*** Opening of Exercise materials ***

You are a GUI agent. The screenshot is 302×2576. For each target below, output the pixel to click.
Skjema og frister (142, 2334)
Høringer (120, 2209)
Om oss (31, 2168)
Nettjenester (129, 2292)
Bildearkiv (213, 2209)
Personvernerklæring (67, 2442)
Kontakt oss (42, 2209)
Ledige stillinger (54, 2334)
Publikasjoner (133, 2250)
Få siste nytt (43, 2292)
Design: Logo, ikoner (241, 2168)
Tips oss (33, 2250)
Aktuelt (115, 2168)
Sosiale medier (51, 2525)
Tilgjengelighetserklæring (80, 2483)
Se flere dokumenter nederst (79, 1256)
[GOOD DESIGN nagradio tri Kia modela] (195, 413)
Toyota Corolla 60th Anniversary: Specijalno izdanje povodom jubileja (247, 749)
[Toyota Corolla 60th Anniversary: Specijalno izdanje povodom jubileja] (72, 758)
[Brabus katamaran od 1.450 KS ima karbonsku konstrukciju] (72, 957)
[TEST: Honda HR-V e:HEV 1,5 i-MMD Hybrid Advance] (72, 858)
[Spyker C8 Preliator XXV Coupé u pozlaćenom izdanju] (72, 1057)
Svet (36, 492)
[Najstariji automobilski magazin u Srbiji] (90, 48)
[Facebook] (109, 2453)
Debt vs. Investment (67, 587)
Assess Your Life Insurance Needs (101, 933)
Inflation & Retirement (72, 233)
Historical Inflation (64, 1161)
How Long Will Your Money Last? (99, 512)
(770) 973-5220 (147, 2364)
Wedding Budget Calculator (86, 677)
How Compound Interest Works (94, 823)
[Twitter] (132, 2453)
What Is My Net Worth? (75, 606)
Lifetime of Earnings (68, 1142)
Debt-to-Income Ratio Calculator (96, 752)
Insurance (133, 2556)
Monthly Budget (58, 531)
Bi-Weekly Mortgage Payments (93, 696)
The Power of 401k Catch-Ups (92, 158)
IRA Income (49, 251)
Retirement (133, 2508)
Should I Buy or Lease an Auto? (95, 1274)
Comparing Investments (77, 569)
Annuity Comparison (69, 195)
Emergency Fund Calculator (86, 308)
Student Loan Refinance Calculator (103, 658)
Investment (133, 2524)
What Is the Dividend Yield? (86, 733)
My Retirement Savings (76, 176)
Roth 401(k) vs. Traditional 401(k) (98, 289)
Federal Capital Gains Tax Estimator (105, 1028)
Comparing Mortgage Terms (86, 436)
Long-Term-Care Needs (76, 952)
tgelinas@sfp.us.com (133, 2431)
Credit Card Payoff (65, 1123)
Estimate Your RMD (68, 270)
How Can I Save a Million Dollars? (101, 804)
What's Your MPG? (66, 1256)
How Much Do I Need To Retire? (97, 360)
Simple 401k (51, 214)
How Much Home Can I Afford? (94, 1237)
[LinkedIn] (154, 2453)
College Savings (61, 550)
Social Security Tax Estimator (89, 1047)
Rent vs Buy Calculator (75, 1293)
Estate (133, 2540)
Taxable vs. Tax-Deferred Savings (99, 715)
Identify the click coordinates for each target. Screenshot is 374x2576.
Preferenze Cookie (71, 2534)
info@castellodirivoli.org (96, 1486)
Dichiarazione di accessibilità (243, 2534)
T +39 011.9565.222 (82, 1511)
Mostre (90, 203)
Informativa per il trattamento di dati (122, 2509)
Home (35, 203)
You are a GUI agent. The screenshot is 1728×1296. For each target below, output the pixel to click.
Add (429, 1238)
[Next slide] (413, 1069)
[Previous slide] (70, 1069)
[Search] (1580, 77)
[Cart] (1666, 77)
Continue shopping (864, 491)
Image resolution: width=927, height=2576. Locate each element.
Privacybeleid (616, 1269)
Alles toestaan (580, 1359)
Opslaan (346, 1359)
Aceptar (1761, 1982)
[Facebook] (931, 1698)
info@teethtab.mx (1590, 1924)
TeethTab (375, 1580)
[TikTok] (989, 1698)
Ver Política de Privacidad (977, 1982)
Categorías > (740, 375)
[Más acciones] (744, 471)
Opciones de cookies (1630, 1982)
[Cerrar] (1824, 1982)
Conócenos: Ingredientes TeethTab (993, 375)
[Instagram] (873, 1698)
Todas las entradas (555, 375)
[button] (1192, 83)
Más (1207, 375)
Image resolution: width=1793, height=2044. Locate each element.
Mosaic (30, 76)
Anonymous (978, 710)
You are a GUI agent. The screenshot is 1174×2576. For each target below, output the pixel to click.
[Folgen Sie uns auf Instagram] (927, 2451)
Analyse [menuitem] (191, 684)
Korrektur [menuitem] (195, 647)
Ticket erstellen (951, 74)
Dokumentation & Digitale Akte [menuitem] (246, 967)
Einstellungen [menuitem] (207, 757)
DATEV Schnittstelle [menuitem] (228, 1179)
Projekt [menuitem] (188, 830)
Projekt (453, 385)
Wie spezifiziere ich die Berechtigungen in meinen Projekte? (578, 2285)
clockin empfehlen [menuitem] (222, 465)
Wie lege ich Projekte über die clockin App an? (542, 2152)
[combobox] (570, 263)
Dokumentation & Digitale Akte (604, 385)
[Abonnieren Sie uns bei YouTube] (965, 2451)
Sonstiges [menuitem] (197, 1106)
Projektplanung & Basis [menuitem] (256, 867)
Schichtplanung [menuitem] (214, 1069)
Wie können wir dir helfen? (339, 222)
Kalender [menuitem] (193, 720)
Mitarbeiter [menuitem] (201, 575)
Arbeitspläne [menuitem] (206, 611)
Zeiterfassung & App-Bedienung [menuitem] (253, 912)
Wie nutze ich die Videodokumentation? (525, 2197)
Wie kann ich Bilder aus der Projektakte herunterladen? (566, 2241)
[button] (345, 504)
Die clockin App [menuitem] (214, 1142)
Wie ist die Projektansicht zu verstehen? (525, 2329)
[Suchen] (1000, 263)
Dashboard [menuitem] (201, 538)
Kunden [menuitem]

*** Close of Exercise materials ***

Exercise:
Give back precisely the lines above that start at the line containing "Ledige stillinger (54, 2334)" and end at the line containing "[TEST: Honda HR-V", inclusive. No other lines belong in the output.

The completed task:
Ledige stillinger (54, 2334)
Publikasjoner (133, 2250)
Få siste nytt (43, 2292)
Design: Logo, ikoner (241, 2168)
Tips oss (33, 2250)
Aktuelt (115, 2168)
Sosiale medier (51, 2525)
Tilgjengelighetserklæring (80, 2483)
Se flere dokumenter nederst (79, 1256)
[GOOD DESIGN nagradio tri Kia modela] (195, 413)
Toyota Corolla 60th Anniversary: Specijalno izdanje povodom jubileja (247, 749)
[Toyota Corolla 60th Anniversary: Specijalno izdanje povodom jubileja] (72, 758)
[Brabus katamaran od 1.450 KS ima karbonsku konstrukciju] (72, 957)
[TEST: Honda HR-V e:HEV 1,5 i-MMD Hybrid Advance] (72, 858)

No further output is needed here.